Myra, having begun to weep, was unable to cease.
Ruth, for her part, had now begun to sense the error of standing around like a principal mourner and turned back into the crowd in order to escape. Hoping to avoid recognition, she hoisted one of her suitcases high, obscuring her face from view, and she pushed toward safety.
“Hold it, Mrs. Haddon. Not so fast there!”
(Was it the blond man? Had he spoken?)
The voice was directly in front of her and startled her into releasing her hold on her suitcase. It fell, splashing underwear over the ground. The photograph appeared in the Examiner the next day.

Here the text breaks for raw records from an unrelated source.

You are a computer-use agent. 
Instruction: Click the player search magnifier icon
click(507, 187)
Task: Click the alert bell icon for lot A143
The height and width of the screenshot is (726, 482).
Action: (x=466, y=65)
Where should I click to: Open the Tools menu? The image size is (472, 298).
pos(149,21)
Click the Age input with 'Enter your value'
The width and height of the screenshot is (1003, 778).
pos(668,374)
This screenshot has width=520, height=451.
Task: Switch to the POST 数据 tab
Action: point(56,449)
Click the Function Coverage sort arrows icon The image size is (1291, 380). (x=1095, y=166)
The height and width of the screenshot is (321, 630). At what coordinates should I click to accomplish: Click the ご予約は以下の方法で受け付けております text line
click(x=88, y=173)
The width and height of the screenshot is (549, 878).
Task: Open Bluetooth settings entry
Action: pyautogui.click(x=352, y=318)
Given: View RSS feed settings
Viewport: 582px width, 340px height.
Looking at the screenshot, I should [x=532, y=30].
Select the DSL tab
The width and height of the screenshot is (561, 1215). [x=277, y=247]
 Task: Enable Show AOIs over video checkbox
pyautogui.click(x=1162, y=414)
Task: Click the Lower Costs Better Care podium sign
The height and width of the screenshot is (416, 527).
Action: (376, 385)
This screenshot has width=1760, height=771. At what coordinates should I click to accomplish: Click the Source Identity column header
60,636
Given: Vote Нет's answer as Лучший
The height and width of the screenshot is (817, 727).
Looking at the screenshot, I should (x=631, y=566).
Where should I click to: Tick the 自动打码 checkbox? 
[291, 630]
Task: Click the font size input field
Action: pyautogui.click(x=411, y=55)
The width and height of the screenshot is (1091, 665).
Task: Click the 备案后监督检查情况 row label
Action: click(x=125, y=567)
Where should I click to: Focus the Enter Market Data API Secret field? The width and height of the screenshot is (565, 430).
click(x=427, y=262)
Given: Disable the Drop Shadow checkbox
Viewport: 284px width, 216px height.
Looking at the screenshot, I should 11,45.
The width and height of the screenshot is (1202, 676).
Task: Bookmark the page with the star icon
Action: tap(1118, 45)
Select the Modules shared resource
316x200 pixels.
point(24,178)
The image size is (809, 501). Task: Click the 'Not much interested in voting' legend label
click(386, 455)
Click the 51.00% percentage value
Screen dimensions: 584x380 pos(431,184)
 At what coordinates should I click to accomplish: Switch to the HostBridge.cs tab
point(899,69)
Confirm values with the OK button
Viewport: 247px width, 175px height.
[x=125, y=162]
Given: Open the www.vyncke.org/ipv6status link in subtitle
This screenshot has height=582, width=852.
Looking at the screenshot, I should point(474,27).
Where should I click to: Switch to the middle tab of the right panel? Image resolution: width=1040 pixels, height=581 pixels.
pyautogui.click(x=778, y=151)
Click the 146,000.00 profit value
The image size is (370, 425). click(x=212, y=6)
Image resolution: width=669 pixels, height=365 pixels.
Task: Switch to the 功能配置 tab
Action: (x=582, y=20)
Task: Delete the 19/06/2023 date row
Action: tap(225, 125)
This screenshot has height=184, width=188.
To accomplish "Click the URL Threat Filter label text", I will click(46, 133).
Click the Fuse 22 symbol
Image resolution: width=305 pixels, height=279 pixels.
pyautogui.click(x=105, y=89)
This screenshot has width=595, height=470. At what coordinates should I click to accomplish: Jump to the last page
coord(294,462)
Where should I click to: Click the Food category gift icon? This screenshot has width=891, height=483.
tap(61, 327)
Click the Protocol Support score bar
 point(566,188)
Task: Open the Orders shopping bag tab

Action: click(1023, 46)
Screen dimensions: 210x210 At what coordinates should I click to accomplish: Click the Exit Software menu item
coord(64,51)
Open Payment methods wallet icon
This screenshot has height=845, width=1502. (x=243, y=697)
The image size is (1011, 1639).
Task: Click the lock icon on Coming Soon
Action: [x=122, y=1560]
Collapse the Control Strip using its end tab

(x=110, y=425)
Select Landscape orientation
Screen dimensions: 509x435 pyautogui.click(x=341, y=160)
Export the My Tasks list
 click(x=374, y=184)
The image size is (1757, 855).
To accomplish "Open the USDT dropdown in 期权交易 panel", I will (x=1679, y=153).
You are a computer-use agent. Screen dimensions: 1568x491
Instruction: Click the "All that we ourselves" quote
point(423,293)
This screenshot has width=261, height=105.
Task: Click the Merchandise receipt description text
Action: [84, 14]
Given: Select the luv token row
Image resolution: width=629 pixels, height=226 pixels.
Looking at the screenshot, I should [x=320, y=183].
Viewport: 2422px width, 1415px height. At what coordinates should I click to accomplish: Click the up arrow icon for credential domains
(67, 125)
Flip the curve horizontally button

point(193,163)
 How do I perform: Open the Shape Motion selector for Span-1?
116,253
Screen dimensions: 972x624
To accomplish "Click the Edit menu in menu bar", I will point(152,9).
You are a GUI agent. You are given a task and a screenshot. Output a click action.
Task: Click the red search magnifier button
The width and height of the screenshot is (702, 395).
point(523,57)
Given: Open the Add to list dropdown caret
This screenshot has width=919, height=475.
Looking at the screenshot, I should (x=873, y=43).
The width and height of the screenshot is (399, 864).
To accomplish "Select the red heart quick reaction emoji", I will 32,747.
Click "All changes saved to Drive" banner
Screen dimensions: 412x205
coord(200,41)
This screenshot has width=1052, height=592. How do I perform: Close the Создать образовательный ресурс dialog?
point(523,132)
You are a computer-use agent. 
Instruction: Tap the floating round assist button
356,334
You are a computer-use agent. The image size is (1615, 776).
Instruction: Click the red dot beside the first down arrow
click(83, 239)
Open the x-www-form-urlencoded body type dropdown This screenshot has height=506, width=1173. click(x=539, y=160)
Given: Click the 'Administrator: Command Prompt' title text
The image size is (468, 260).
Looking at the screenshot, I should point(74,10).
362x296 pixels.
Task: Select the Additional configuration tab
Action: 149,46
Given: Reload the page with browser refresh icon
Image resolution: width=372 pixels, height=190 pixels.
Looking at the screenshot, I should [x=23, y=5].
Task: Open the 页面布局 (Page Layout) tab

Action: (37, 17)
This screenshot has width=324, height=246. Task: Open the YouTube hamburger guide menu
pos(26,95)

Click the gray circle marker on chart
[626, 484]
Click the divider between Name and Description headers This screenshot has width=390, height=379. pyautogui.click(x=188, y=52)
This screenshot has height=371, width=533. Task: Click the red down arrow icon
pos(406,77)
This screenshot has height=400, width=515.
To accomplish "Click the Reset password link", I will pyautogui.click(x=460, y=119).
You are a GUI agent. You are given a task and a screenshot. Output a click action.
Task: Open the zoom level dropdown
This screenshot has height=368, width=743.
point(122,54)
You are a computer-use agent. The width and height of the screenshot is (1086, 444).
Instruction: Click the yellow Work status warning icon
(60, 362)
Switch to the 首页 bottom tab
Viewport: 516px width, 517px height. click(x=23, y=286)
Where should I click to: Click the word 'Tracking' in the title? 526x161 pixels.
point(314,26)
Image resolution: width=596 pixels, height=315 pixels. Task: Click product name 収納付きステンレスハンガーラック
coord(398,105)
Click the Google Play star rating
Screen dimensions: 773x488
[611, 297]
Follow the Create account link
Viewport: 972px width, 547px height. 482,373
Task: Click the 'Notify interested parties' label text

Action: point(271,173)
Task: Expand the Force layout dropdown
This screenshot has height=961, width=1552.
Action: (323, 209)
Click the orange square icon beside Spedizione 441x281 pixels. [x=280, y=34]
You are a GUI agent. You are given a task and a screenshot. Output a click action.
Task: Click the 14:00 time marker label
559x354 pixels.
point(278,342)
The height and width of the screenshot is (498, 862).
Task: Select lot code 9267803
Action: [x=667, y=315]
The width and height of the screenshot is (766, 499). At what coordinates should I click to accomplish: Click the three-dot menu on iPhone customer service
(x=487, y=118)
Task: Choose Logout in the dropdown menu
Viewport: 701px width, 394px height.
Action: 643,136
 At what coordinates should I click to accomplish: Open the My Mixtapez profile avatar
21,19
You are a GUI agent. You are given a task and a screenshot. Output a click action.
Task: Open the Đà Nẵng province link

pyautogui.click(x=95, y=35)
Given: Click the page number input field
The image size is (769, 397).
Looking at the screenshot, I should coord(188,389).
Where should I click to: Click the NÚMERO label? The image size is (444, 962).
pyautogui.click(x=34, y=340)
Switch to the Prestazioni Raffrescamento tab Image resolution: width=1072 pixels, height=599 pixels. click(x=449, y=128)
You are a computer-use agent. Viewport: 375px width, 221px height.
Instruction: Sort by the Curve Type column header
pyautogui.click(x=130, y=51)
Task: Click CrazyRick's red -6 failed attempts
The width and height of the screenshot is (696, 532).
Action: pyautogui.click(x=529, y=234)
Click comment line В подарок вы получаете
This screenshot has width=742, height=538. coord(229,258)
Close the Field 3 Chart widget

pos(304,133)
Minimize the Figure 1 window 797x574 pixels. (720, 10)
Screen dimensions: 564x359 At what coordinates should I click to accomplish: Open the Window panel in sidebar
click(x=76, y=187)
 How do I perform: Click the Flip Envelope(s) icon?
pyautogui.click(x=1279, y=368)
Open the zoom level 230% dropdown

“Thank you,” said the cameraman and waved to her as he moved away.
Ruth wanted to cry. Where was Dolly? Where was this Myra who was supposed to be with him? Why was she alone like this? She wanted help.
“Help!” she cried aloud.
Dolly saw her.
He reached up and grabbed Myra by the dress.
“There she is,” he yelled.
“Get the police!” screamed Myra. “I’m being raped!”
“It’s only me,” said Dolly. “For God’s sake, Myra! It’s only me!”
“Rape! Rape! RAPE!!” screamed Myra, immediately assuming the physical proportions of an actress playing in close-up.
Dolly, emerging from under the bench, somehow got his head pornographically involved with Myra’s skirts.
Myra launched several octaves of invective into the sky.
At this point, Ruth, trailing underwear and knotted lingerie from her suitcase, lurched into Dolly’s behind as he crouched in front of Myra. All three ended up in a heap on the ground.
Those who were near enough heard the following dialogue:
“Get the police!”
“It’s only me!”
“Rape!”
“I’m sorry. My underwear’s dragging!”
“Pervert!”
“I’m your sister!”
“Help!”
“I’m bleeding.”
“Dolly!”
“Ruth!”
“Let’s get out of here.”
At which point the confused bystanders saw the apparent rapist assisted to his feet by his victims and dusted from head to toe by one of them while the other kissed him on the face and said, “I thought you’d never come!”
Beyond them, nearer the tracks, the crowd had begun again to hum some sort of tune. Shortly thereafter the band struck up and no one seemed to notice the ambulance arrive.
Four stretcher-bearers forced their way into the choiring chaos of humanity, all shoving and regrouping in order to view the remains of their late idol. “Bully Moxon is dead,” they lamented, holding hands and swaying. “Had his head cut off by the Santa Fe Super Chief.”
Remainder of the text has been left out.